Text editor and source code editor for Windows

Notepad++ (sometimes npp or NPP) is a text and source-code editor for use with Microsoft Windows. It supports tabbed editing, which allows working with multiple open files in one window. The program's name comes from the C postfix increment operator.

Notepad++ is released as free and open-source software under a GNU General Public License (GPL) 3.0 or later. The project was originally hosted on the SourceForge software repository (2003–2010), from where it was downloaded over 28 million times, and twice won the SourceForge Community Choice Award for Best Developer Tool. The project moved to TuxFamily (2010–2015), and then to GitHub (2015–present). Notepad++ uses the Scintilla editor component. It supports Windows DirectWrite and all major Windows color font formats (COLRv0, COLRv1, and OpenType SVG).

==History==
Notepad++ development began in September 2003 by Don Ho, a former computer science student of Paris Diderot University. Ho first used JEXT (a Java-based text editor) at his company but, dissatisfied with its poor performance, he began to develop a text editor written in C++ with Scintilla. He developed it in his spare time since the idea was rejected by his company. Notepad++ was built as a Microsoft Windows application; the developer considered, but rejected, the idea of using wxWidgets to port it to the Mac OS X and Unix platforms.

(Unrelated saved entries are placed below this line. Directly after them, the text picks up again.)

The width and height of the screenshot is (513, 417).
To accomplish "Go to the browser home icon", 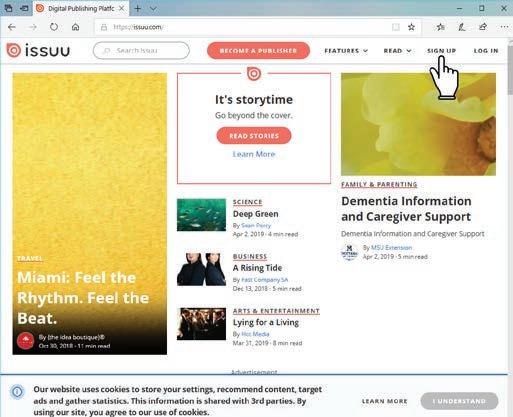I will [x=76, y=27].
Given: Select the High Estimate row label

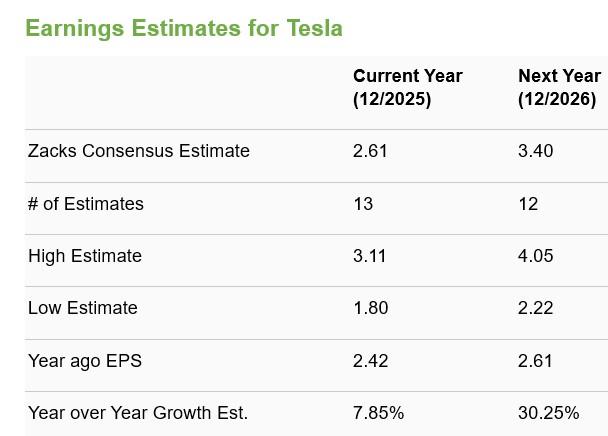Looking at the screenshot, I should coord(85,256).
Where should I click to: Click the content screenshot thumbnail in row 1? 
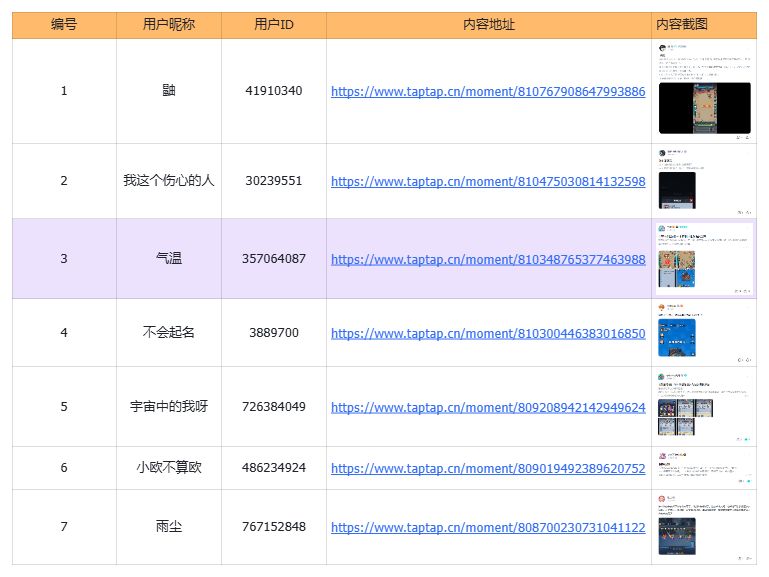tap(704, 92)
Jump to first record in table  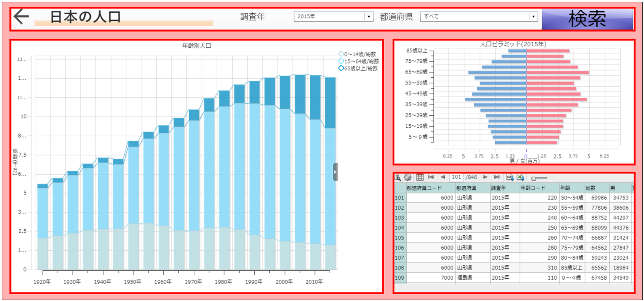[x=431, y=177]
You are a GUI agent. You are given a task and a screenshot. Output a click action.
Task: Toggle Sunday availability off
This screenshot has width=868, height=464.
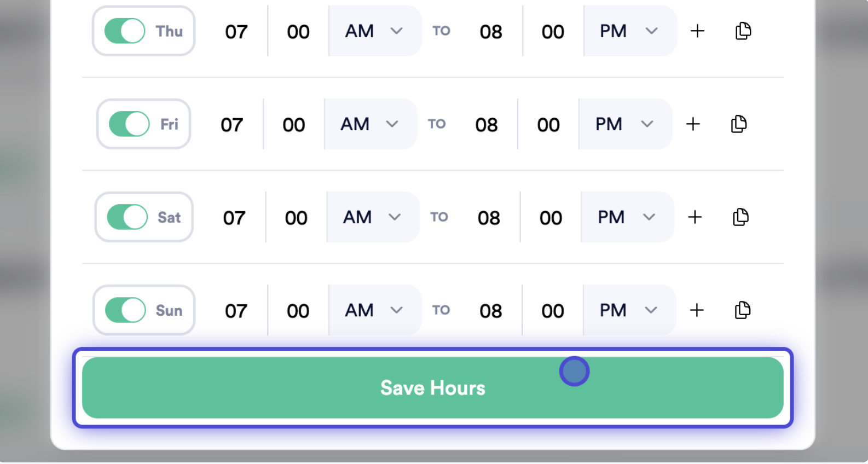click(125, 310)
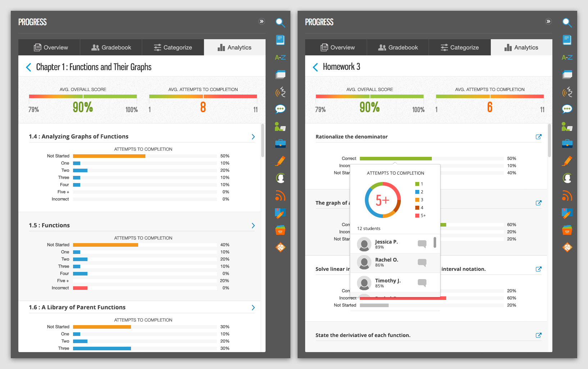
Task: Open external link for State the derivative question
Action: pos(538,335)
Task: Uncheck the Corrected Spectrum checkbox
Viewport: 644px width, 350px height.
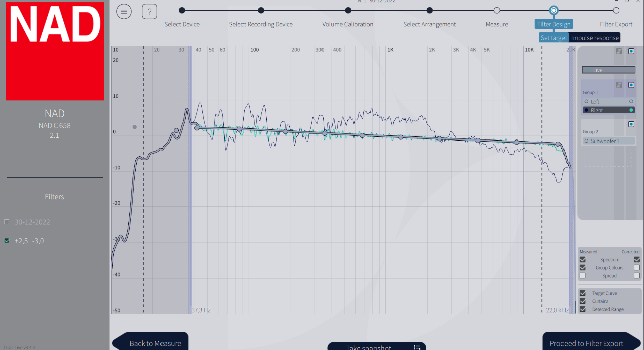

Notepad++ was first released on SourceForge on 25 November 2003, as a Windows-only application. It is based on the Scintilla editor component, and is written in C++ with only Windows API (Win32) application programming interface (API) calls using only the Standard Template Library (STL) to increase performance and reduce program size.

In January 2010 the US government obliged US-based open source project hosts to deny access from Cuba, Iran, North Korea, Sudan, and Syria to comply with U.S. law. As a response to what the developer felt was a violation of the free and open-source software (FOSS) philosophy, in June 2010 Notepad++ moved out of US territorial jurisdiction by releasing a version on TuxFamily, in France. Some community services of Notepad++ (such as the forums and bug tracker) remained on SourceForge until 2015 when Notepad++ left SourceForge completely.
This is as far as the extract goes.